Do this >>
Present every line of the data below as a numbered list, leaving out any blank lines.

Dataset records >>
━━━━━━━━━━

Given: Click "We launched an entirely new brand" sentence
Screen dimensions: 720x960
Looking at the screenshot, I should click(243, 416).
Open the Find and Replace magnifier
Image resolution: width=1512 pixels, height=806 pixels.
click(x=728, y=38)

━━━━━━━━━━

Full answer >>
1. Given: Click "We launched an entirely new brand" sentence
2. Screen dimensions: 720x960
3. Looking at the screenshot, I should click(243, 416).
4. Open the Find and Replace magnifier
5. Image resolution: width=1512 pixels, height=806 pixels.
6. click(x=728, y=38)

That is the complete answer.